台所を片付け終え、先生に乾燥機の使い方を教えた。
「台風来ますしそれまでに一度使ってみると良いですよ」
カレンダーを見て顔を曇らせた。
「あなたねえ、今日仏滅じゃないの。なんでこんな日に設置するの」
「ああ、今日は成ですから。良い日なんです」
見合いや婚礼、新規事業、開店。種まきから普請造作、引越に良い日で、更に結納大吉。
揉め事をするにはよくない日ではあるが。
「成?」
「ほら、ここにかいてあるでしょう」
日めくりカレンダーの小さく書いてある字を示す。
「次の日曜なんて友引に建ですからいい日ですよね。土いじりと蔵開き以外には」
「そうなの?」
「建は大吉です。

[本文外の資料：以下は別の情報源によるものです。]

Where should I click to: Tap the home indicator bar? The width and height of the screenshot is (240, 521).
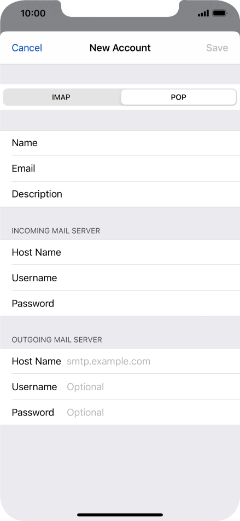point(120,514)
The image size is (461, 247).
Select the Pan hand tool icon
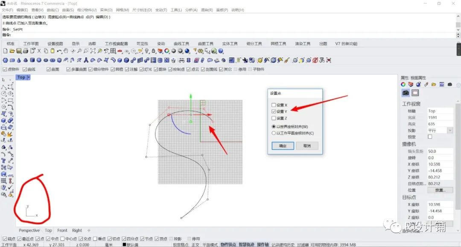[66, 51]
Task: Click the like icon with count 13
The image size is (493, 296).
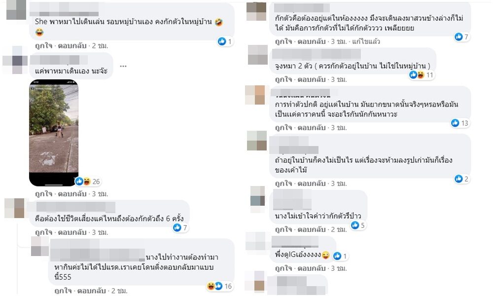Action: point(455,123)
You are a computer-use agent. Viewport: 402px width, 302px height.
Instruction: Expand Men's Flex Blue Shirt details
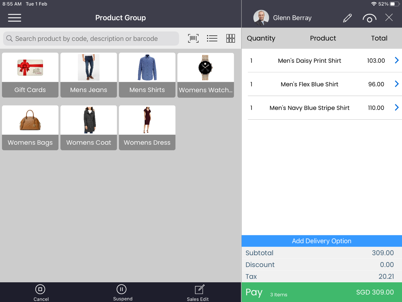tap(397, 84)
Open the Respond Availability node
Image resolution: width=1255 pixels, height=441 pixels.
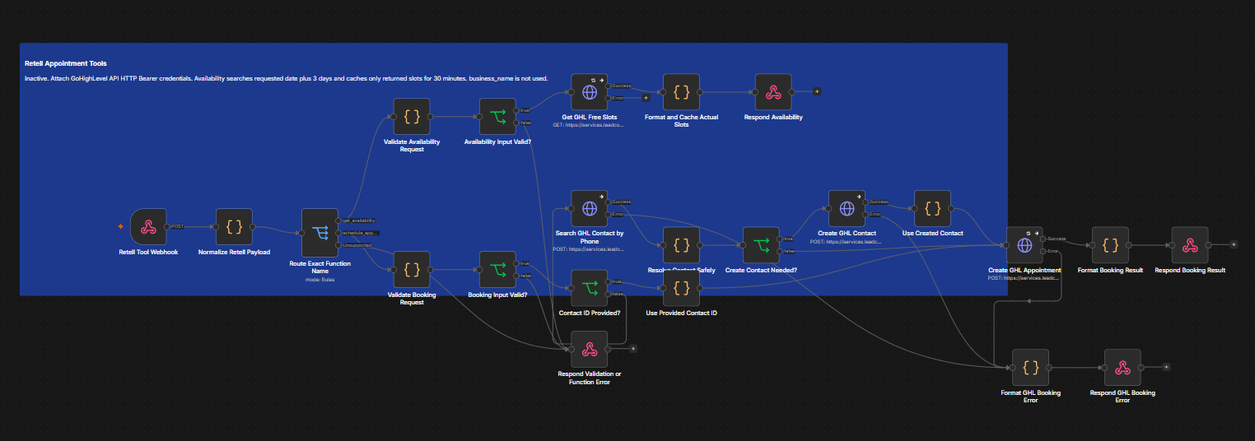click(x=773, y=92)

あれ? 暦注って見ません? 神宮暦とか」
「年末に売ってるのよね? おばあちゃんがどこかに仕舞ってた様な気がするけど」
「気にする人はそれを見て予定立てたりしますよ」
「そんなの気にしてたら生活できないわよ」
「でしょうねえ」
あはは、と笑って明日か日曜に使ってみることを勧めた。
それから先生と買物に出て夕飯の買物を済ます。
「暑いわねえ」
「残暑ですね」
「衣更えしたのにまた単衣着てるのよ、襦袢」
あ、本当だ。
抱いてないから気づかなかったけど、振りから覗いてる。
色々買って帰って、先生と下拵えをする。
気づいてないようだけど、溜息多い。
ちょっと辛気だな。
先生を居間に帰して俺が作ることにした。
今日は律君遅いのかな。
そろそろ食事が出来そうなんだけど帰ってこない。
「先食べたらどうです?」
「ん、そうねぇ。どうしたのかしら」
「友達と騒いだりしてるんじゃないですか。携帯持ってないから連絡が遅れてるとか」
「あの子も携帯持ったら良いのにねぇ」
怖がりだからなー。
食事を終え、俺は帰宅して就寝。